Timber has become more popular as a construction material during recent years. Engineered wood products, such as glued laminated timber and cross-laminated timber, have enabled the construction of multi-storey buildings. Tall buildings with many occupants need to resist a disproportional collapse in case of unexpected exposures, e.g. accidents or terrorism. Structural robustness can improve the collapse resistance of a building. The literature about robustness is comprehensive concerning concrete and steel buildings, but it is rather limited regarding timber.
A robust building can mobilise alternative load paths in the structure after the removal of bearing building components. Alternative load paths rely primarily on the connections between components. For timber buildings, few investigations exist to evaluate the alternative load paths after a removal. Analyses usually do not take into account non-linear effects which could influence the capacity of alternative load paths, such as damage of single fasteners, friction, timber crushing and brittle failure. In particular, the alternative load paths in platform-framed cross-laminated timber buildings are not well understood.

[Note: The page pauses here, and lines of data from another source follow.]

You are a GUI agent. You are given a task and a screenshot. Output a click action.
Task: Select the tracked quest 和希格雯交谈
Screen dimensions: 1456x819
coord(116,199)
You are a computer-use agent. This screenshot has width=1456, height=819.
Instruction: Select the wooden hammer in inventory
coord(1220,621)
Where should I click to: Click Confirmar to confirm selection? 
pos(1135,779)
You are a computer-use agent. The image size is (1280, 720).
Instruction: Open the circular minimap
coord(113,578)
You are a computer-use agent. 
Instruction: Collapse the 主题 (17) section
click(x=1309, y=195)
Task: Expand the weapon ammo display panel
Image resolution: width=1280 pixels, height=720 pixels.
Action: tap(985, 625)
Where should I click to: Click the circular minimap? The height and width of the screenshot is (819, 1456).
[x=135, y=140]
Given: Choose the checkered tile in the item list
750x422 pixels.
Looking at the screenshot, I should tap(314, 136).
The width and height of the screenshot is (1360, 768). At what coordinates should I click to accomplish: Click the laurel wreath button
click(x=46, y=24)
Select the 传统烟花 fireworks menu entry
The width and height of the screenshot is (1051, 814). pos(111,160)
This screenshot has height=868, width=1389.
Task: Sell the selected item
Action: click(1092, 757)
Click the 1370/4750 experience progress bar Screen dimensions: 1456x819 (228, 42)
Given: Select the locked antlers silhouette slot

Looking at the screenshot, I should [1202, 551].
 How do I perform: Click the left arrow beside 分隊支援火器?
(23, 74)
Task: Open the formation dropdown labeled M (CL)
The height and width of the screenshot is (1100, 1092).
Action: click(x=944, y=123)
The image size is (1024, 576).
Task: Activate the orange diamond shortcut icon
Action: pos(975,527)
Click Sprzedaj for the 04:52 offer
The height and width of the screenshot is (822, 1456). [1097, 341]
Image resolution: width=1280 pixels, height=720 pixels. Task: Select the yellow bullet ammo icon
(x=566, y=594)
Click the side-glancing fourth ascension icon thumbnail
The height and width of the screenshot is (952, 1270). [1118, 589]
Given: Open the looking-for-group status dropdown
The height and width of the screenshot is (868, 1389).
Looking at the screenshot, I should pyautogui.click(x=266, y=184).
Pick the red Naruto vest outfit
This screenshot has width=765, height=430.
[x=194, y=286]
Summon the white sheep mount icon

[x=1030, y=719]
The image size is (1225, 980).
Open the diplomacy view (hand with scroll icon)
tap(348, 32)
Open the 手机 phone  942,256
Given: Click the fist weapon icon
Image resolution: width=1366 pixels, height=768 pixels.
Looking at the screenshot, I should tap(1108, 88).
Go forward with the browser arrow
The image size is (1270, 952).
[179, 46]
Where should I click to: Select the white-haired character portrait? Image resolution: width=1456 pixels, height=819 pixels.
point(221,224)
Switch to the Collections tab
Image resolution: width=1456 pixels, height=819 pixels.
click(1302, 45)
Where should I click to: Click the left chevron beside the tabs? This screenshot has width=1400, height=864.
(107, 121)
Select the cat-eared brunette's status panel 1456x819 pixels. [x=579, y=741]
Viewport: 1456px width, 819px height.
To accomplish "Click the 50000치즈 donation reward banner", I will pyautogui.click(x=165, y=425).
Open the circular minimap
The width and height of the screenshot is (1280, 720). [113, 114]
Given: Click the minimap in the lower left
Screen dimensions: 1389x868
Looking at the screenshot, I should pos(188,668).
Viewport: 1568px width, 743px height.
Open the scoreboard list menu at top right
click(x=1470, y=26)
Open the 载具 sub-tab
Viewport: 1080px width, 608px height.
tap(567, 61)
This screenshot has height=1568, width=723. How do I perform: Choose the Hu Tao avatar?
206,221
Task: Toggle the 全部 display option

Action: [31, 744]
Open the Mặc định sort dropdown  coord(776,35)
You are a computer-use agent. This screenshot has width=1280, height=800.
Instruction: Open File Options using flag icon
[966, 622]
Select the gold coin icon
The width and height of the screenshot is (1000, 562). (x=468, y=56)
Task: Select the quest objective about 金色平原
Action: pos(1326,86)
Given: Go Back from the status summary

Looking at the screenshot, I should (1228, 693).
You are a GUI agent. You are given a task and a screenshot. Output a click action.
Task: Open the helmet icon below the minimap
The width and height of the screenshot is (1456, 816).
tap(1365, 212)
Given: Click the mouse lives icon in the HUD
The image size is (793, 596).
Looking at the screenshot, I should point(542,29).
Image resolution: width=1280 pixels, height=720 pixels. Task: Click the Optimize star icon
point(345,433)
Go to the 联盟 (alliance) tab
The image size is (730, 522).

The goals of this thesis are to i) review the concept of robustness in general and determine the state of the art concerning timber buildings in particular, ii) develop a method to analyse the alternative load paths in a platform-framed CLT building taking into account relevant non-linearities, iii) use the method to elicit the alternative load paths in a building after a wall removal, and iv) study the effects of probabilistic variations of model parameters.